This project contains various reinforcement/imitation learning experiments, such as implementations of Implicit Quantile Networks [1], Neural Episodic Control [2], FeUdal Networks [3], Bootstrapped Dual Policy Iteration [4], Prioritized Experience Replay [5], TD3 [6], MuZero [7]. Most of them are applied to the MineRL enviroment package. The two latest experiments, an off-policy multiaction actor-critic agent and an Upside Down RL agent [8, 9], are featured in the root directory of this repository. One resulting multiaction agent can be seen here https://www.youtube.com/watch?v=oyNKCeMywtY. The other experiments can be found in the all_experiments/ directory.
This project also features an easily expandable multi-processing system of producer/consumer workers (trajectory generator, replay buffer and trainer workers).
This repository contains modified and unmodified code from:
- https://github.com/facebookresearch/XLM (lightly modified HashingMemory module)
- https://github.com/minerllabs/minerl (modified data pipeline)
- https://github.com/minerllabs/baselines (modified and new wrappers)

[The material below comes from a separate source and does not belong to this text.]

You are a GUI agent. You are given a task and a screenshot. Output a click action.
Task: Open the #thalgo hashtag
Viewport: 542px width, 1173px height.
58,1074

- https://github.com/LiyuanLucasLiu/RAdam
- https://github.com/pytorch/pytorch (modified MixtureSameFamily)
- https://github.com/dannysdeng/dqn-pytorch (modified IQN)
- https://github.com/zxkyjimmy/Lookahead
- https://github.com/kazizzad/GATS (for spectral norm)
- https://github.com/christiancosgrove/pytorch-spectral-normalization-gan (for spectral norm)
- https://github.com/rlcode/per (for the SumTree class)
- https://github.com/vub-ai-lab/bdpi (Learner, Actor, Critic and LearnerModel class structure are used as templates)
References:
[1] W. Dabney et al. Implicit quantile networks for distributional reinforcement learning. In International Conference on Machine Learning, pages 1104–1113, 2018.
[2] A. Pritzel et al. Neural episodic control. In Proceedings of the 34th International Conference on Machine Learning-Volume 70, pages 2827–2836. JMLR. org, 2017.
[3] A. S. Vezhnevets et al. Feudal networks for hierarchical reinforcement learning. In Proceedings of the 34th International Conference on Machine Learning-Volume 70, pages 3540–3549. JMLR. org, 2017.
[4] D. Steckelmacher et al. Sample-efficient model-free reinforcement learning with off-policy critics. arXiv preprint arXiv:1903.04193, 2019.
[5] S. Tom et al. Prioritized experience replay. arXiv preprint arXiv:1511.05952, 2015.
[6] S. Fujimoto et al. Addressing Function Approximation Error in Actor-Critic Methods. International Conference on Machine Learning. 2018.
[7] J. Schrittwieser et al. Mastering atari, go, chess and shogi by planning with a learned model. arXiv preprint arXiv:1911.08265, 2019.
[8] R. K. Srivastava et al. Training Agents using Upside-Down Reinforcement Learning. arXiv preprint arXiv:1912.02877, 2019.
[9] J. Schmidhuber. Reinforcement Learning Upside Down: Don't Predict Rewards--Just Map Them to Actions. arXiv preprint arXiv:1912.02875, 2019.